*What the task asks:* Decide whether each statement below agrees with the passage about Göbekli Tepe, answering yes or no and quoting the exact words of the passage that settle it. 1. The newly found lion pillar is about 7 feet (2 meters) tall even though its T-shaped top is missing. 2. Flint tools become more plentiful toward the tip of the headland. 3. The visiting archaeologist came to agree that fear was the main motivation behind Göbekli Tepe.
Start of Selected extract
So why the sudden change in policy at places like Göbekli Tepe in southeast Anatolia during the tenth millennium BC? My archaeological friend suggested that Göbekli Tepe was the culmination of a natural evolution in building construction across a period of thousands of years, which was also the opinion of his mentor, Klaus Schmidt. I thought differently, citing fear as the greatest motivation—fear that something bad would happen if you
didn’t
do it. He did consider the possibility before deciding to differ with me on this point.

JUTTING HEADLAND

After the archaeologist’s departure, I spent some time in the baking heat walking out to the tip of a narrow headland that juts toward the northeast of the main east-west aligned mountain ridge. Although purely natural, I had a sense that this promontory might have played some role in the beliefs and practices of the Göbekli builders.

The closer I got to the end of the headland, the more the flint tools that litter the bellylike tepe almost disappear. Either this place was completely left unoccupied or it was reserved for special occasions. Large, rectilinear blocks that had fractured away from the limestone bedrock had clearly been removed to leave a flat, rectangular enclosure that faced roughly north toward the direction of Karaca Dağ and, of course, the stars of the northern night sky. Here the Göbekli builders could have watched Cygnus rise and set and the Milky Way’s Great Rift form an entrance to the sky world. There was little question that this place possessed an ancient sanctity even more primeval than the large enclosures on the top of the ridge, which, as the crow flies, are about a third of a mile (550 meters) away from this location.

The only other evidence of human activity I saw was what appeared to be a small fragment of a stone bowl, most likely from the Pre-Pottery Neolithic age. It would remain undisturbed until such time as the archaeologists turned their attention to this strange place, which, I sensed, was not going to be any time soon. It would take decades to excavate the many enclosures still to be uncovered beneath the artificial mound, and that was always going to be their primary focus of attention.

NEW LION PILLAR

As I returned to the occupational mound, I passed the square grid of 30-foot (9 meter) trenches opened to the northwest of the main enclosures and caught sight of a new discovery sticking out of the ground. It was another major pillar that, even with its T-shaped termination missing, stands an impressive 7 feet (2 meters) in height. On its western face is the carved relief of a leaping lion (see
plate 20
), occupying the same position as the foxes on the central pillars in the enclosures forming part of the main group. Next to nothing is known about the enclosure that once surrounded the pillar, although presumably this great monolith stood proud as part of a pair at the center of the structure. That the carved lion appears on its western face, directed toward the entrant approaching from the south, implies that this is the eastern pillar, its western neighbor probably still awaiting discovery somewhere beneath the compact soil and rock debris forming the surface of the mound.
End of Selected extract
Start of Material
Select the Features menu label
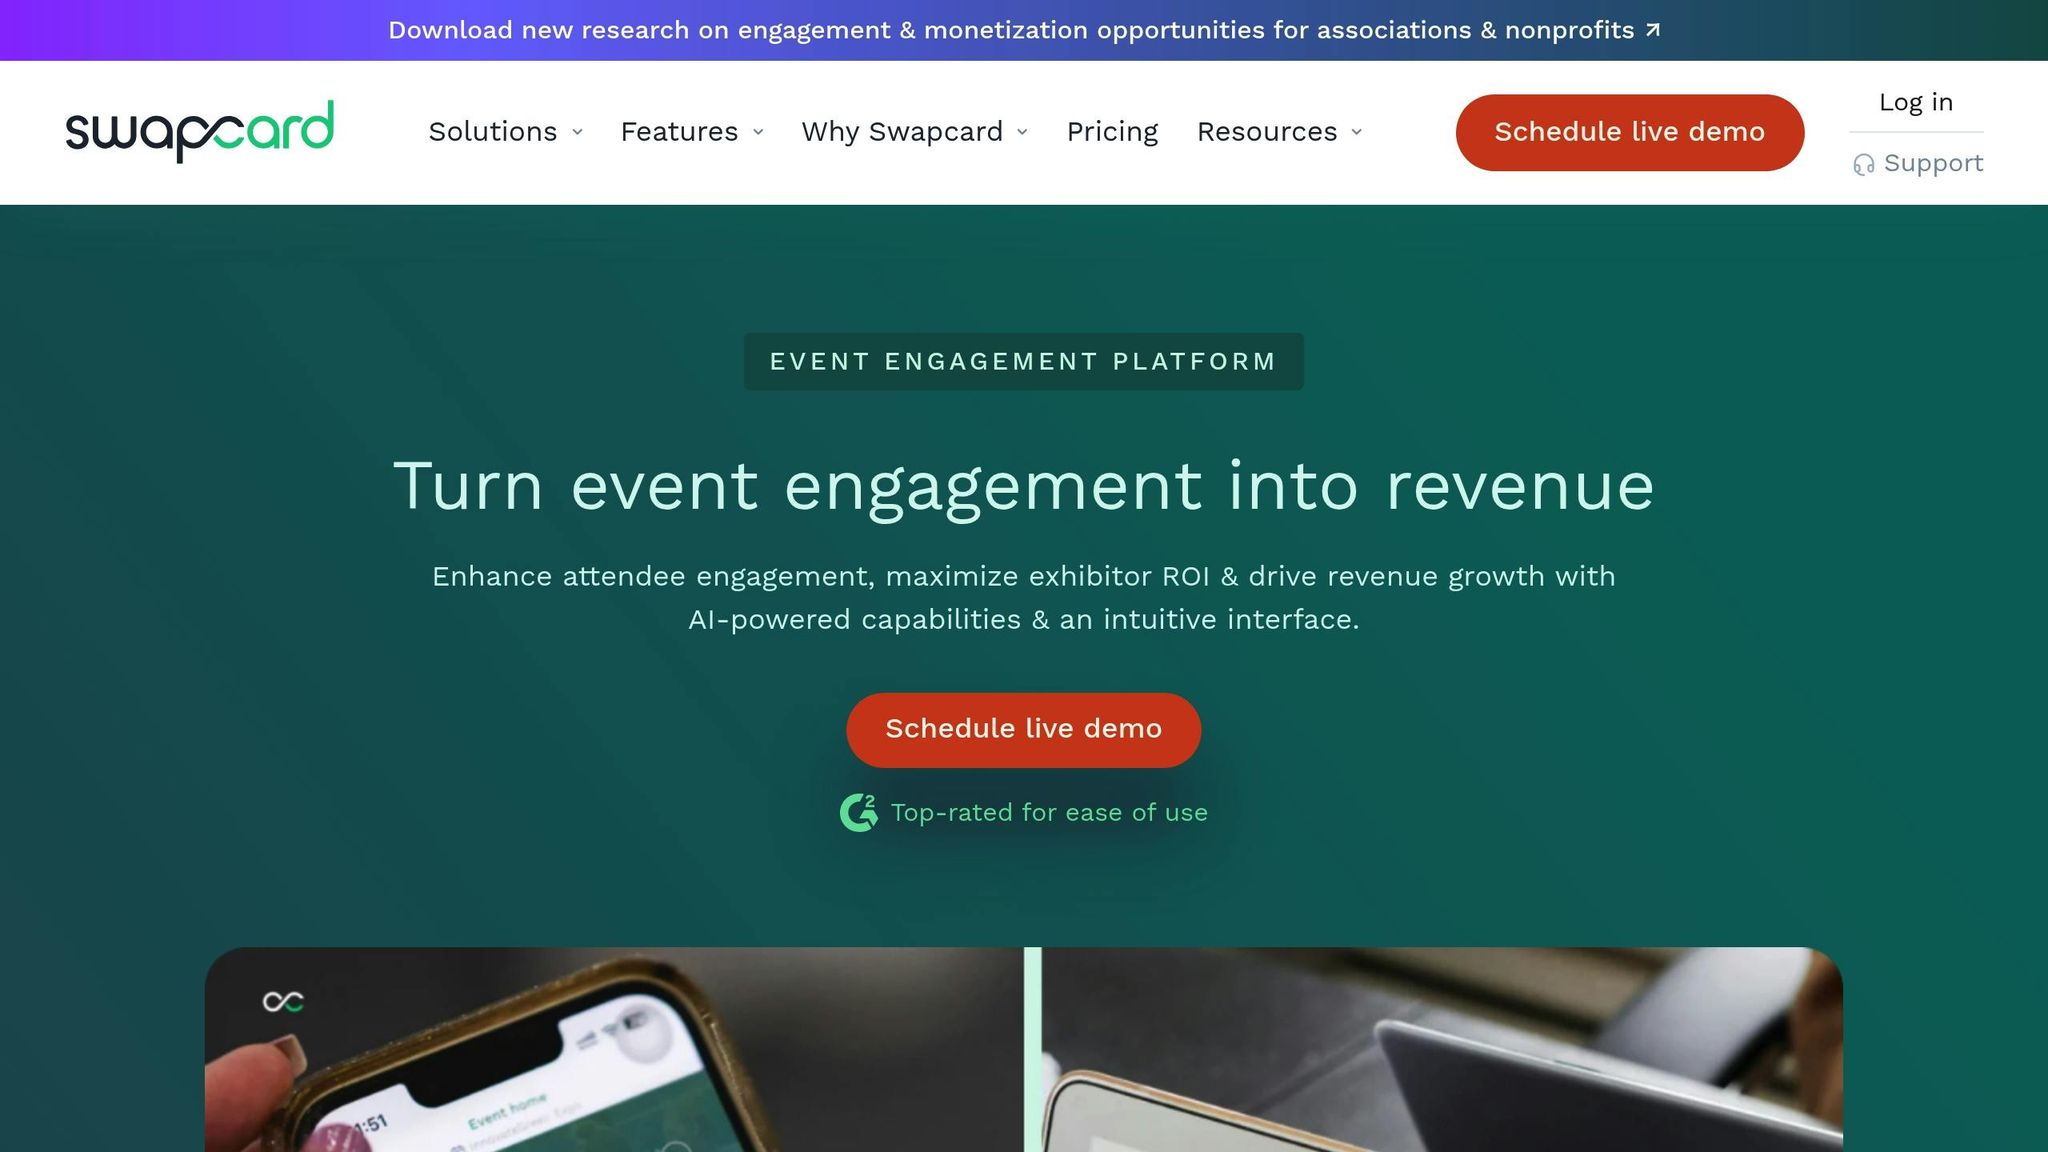 pos(679,132)
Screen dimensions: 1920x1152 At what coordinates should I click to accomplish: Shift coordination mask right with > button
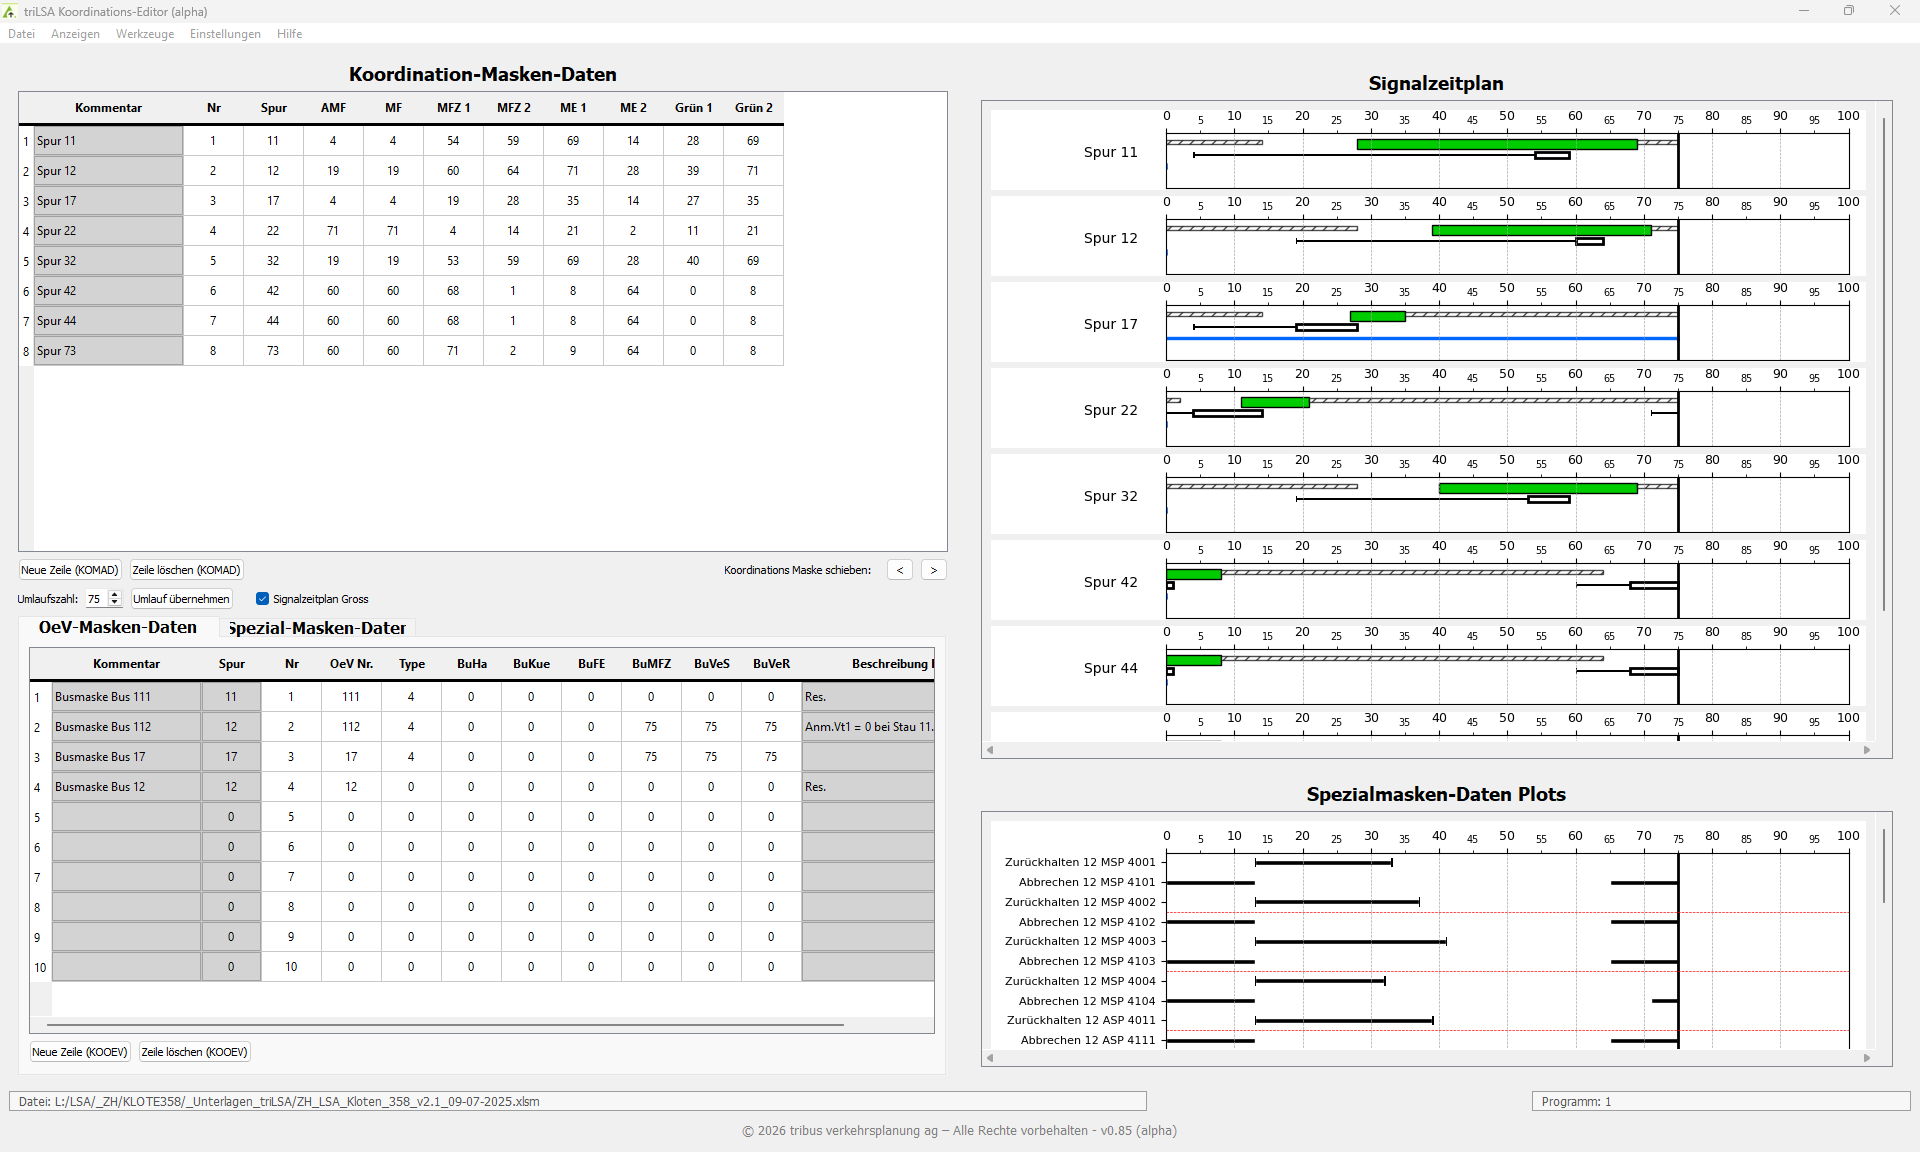933,570
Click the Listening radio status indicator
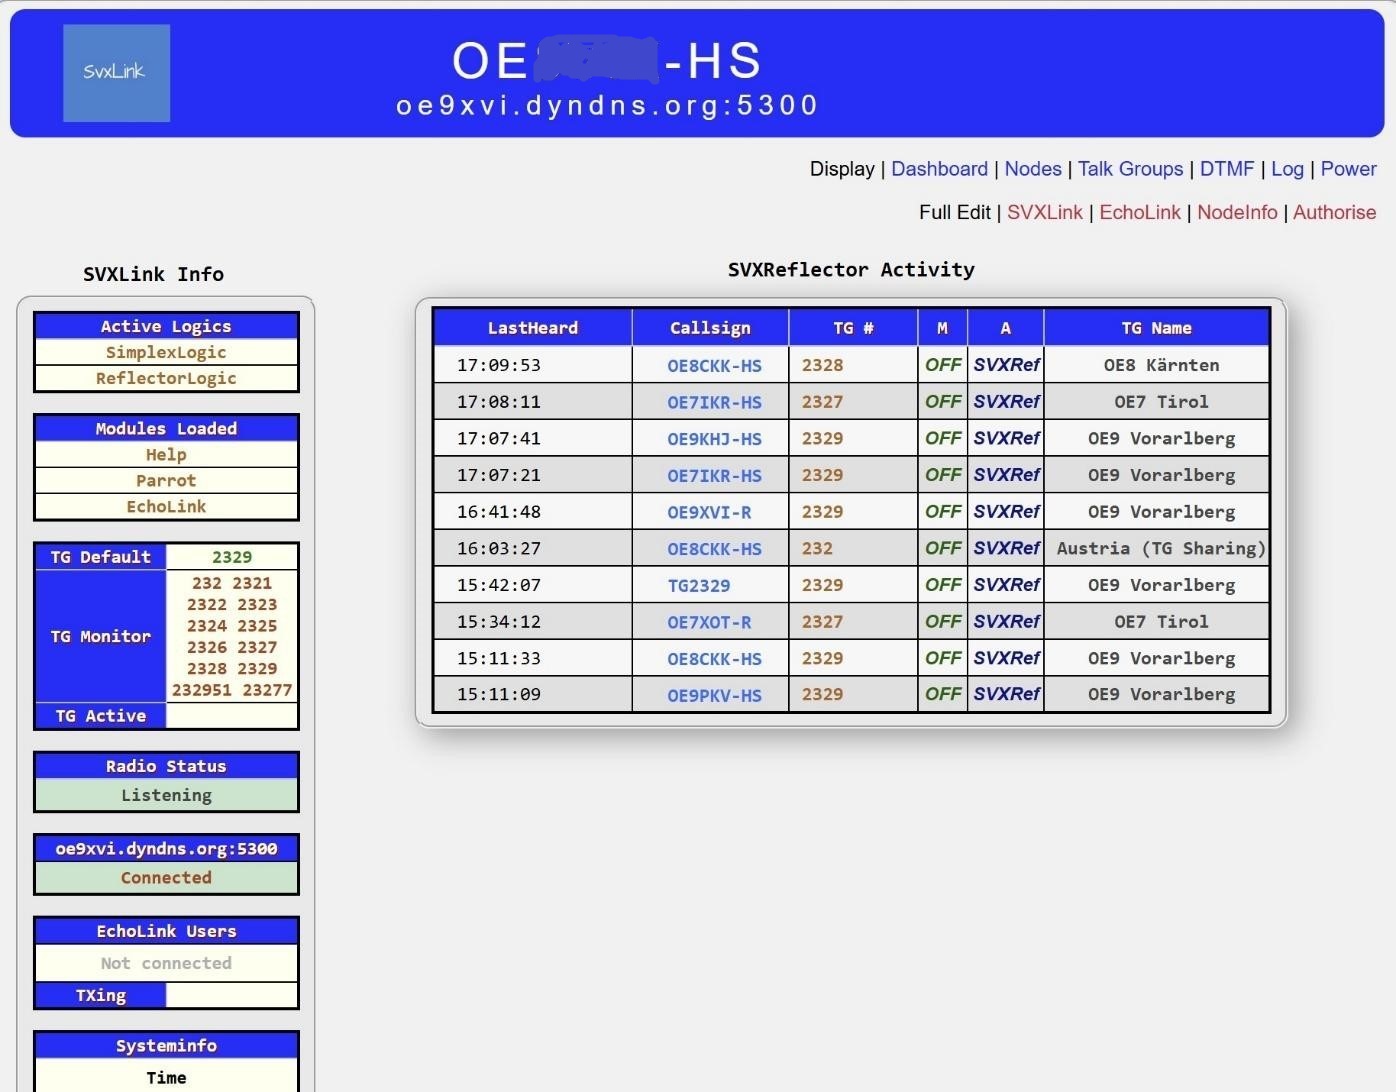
End of Material
*Response to the task:*
1. Yes: "even with its T-shaped termination missing, stands an impressive 7 feet (2 meters) in height"
2. No: "The closer I got to the end of the headland, the more the flint tools that litter the bellylike tepe almost disappear."
3. No: "He did consider the possibility before deciding to differ with me on this point."